Cryptocurrency mining can occur using a CPU, GPU, or ASIC miner. ASIC miners can create more hashes (shots) per 2nd to match the target data string and "win" the block. Therefore ASIC miners have an unique benefit over other mining methods.
However Scrypt was selected by Litecoin designers due to the fact that it is less responsive to ASIC mining. Although Scrypt ASIC miners have actually given that come onto the market, a substantial portion of Litecoin mining still happens using CPUs and GPUs. This makes mining Litecoin more accessible for daily individuals.
What's Behind This Trend?
Much has actually been stated about the ecological damage brought on by Bitcoin mining in current weeks. Although Litecoin and Bitcoin utilize computationally intensive proof-of-work algorithms, Litecoin's Scrypt model relies more heavily on memory than out and out processing power.

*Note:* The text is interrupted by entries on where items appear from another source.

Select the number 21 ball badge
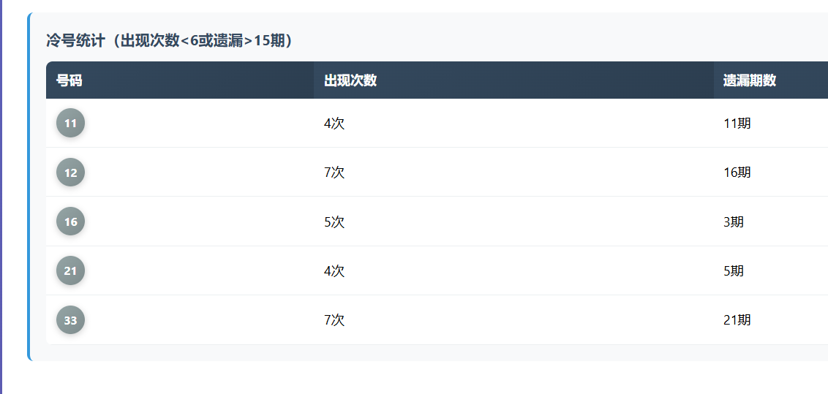828x394 pixels. [x=70, y=270]
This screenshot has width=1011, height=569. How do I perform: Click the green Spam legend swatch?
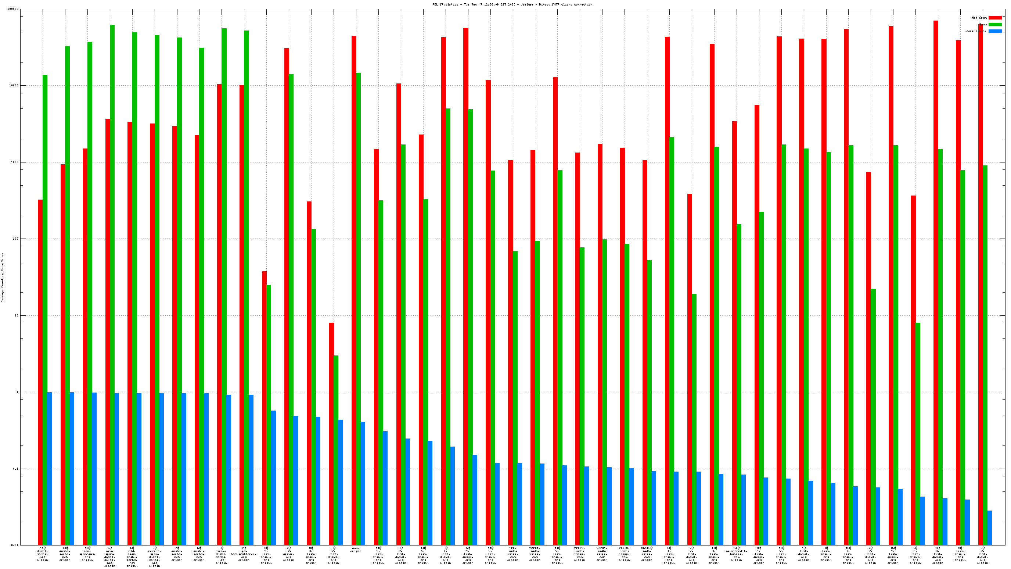point(995,24)
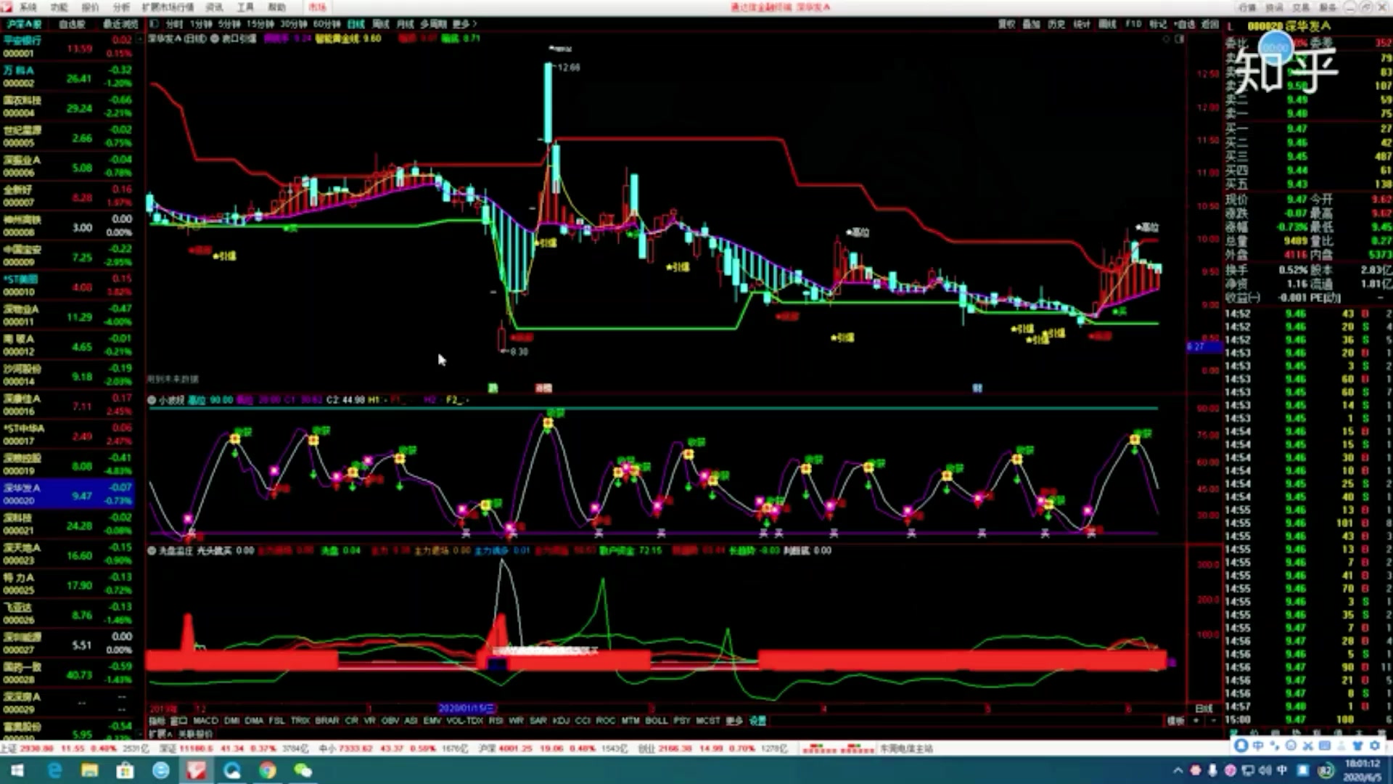
Task: Click the circle icon before 窗口引擎 indicator
Action: (x=215, y=38)
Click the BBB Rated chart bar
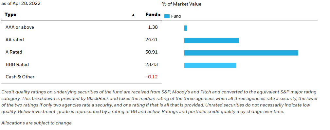The image size is (330, 130). [x=210, y=65]

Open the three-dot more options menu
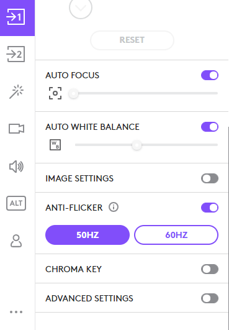(x=16, y=312)
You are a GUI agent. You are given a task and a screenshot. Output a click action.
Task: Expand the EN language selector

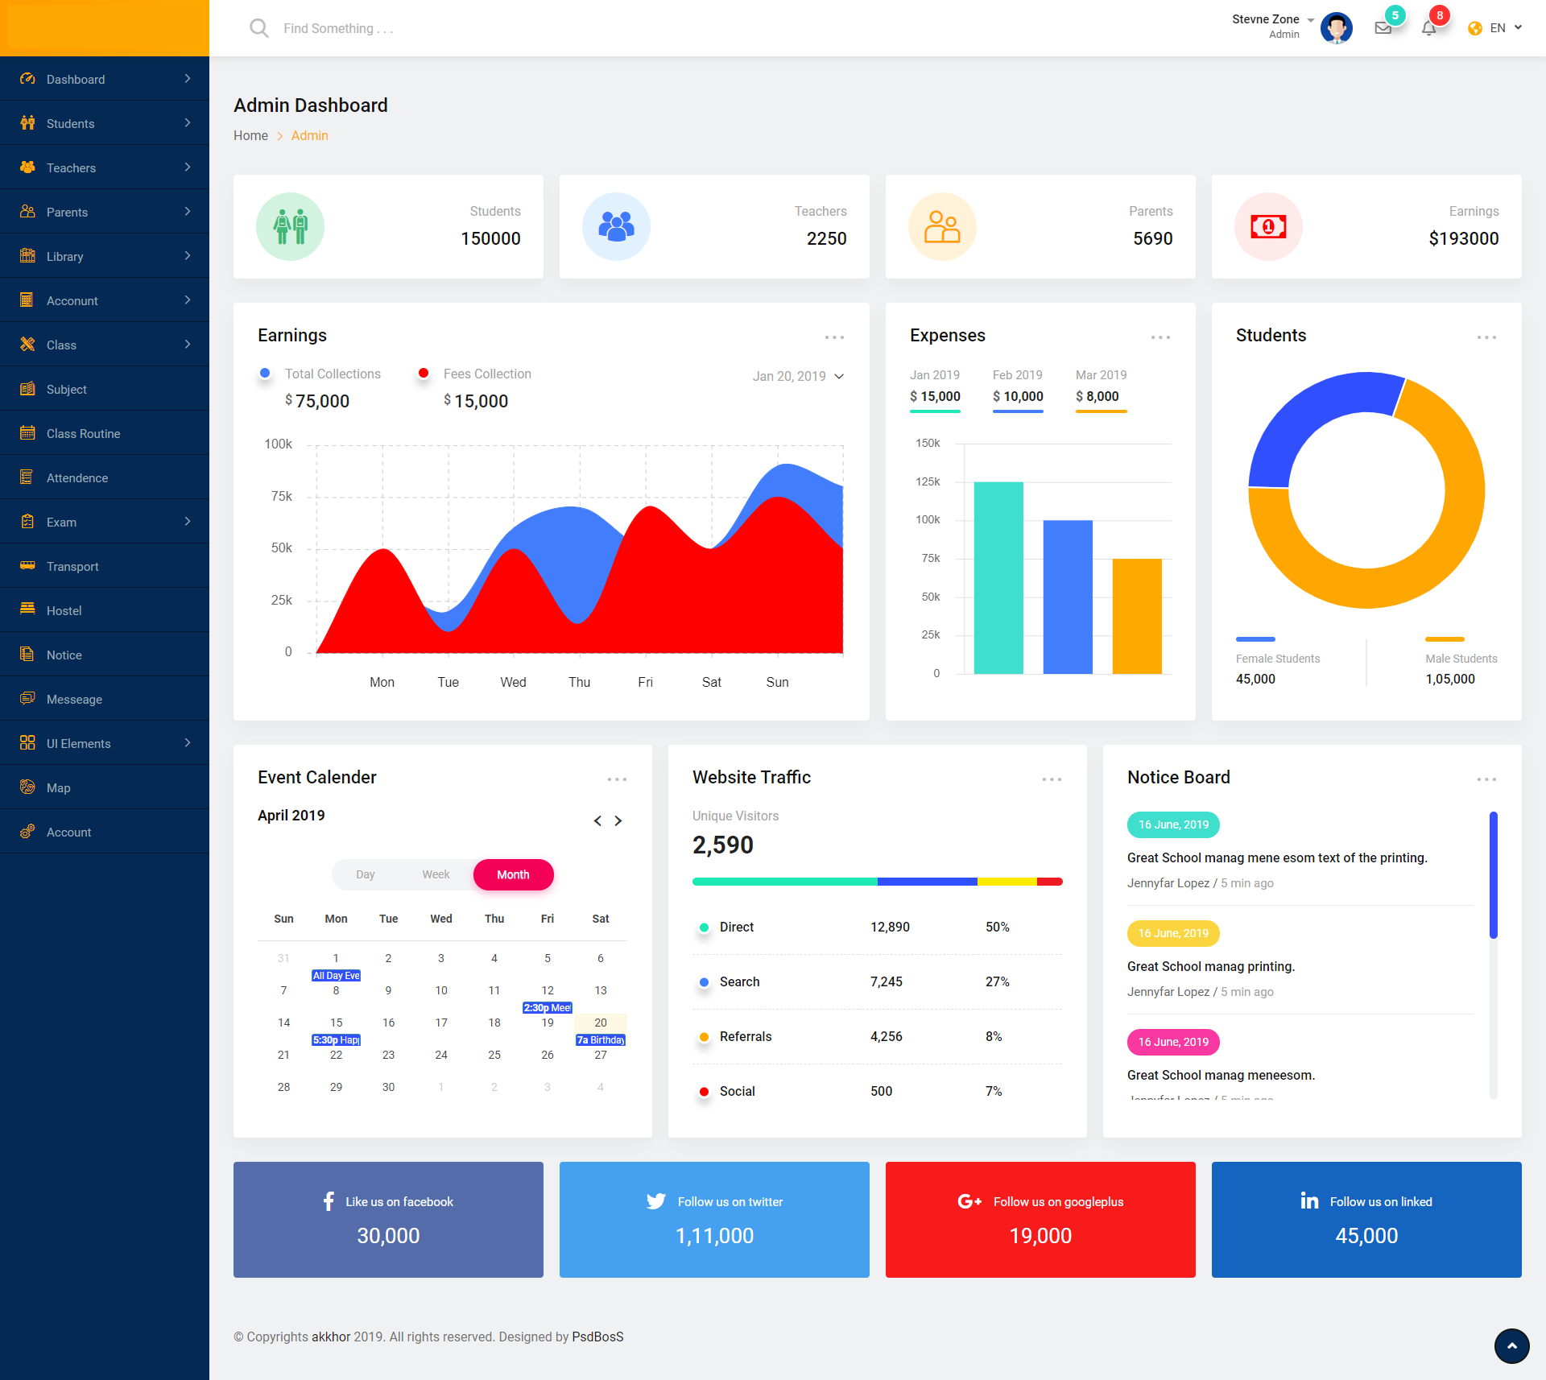pyautogui.click(x=1498, y=27)
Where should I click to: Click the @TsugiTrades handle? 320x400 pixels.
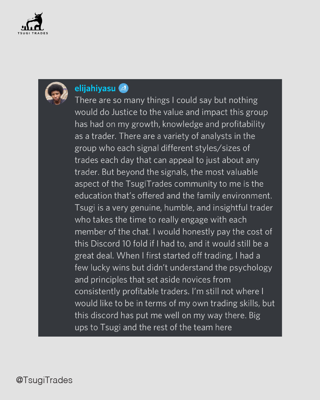[x=44, y=380]
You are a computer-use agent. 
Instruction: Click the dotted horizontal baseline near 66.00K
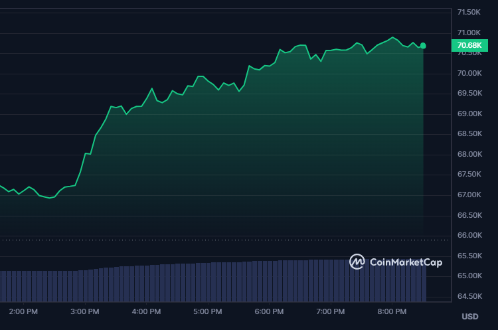[199, 240]
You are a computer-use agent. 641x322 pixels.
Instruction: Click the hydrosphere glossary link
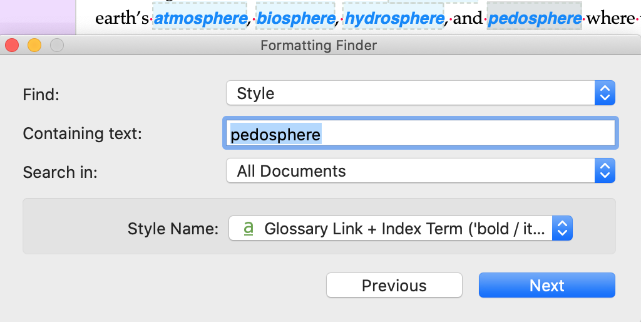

The outcome to this decreases the benefit of ASICs and increases network participation and energy performance. Thus some would argue that Litecoin is a greener token.
Research assembled by TRG Datacenters revealed that Litecoin consumed 18.522 kilowatt-hours per deal. Unsurprisingly, Bitcoin came bottom of the list, consuming 707 kilowatt-hours per deal.
Surprisingly, Dogecoin, which also uses a Scrypt algorithm, consumed simply 0.12 kilowatt-hours per deal.
At today time, it's too speculative to state that crypto users are increasingly relying on Litecoin for green factors.
However at the same time, the three months of data compiled by @MASTERBTCLTC shows a certain downtrend, of lower highs, in use for Bitcoin.
Taken in conjunction with Litecoin's increasing deal count today, this may recommend users increasingly see Bitcoin primarily as a store of value, instead of a coin to make payment deals with.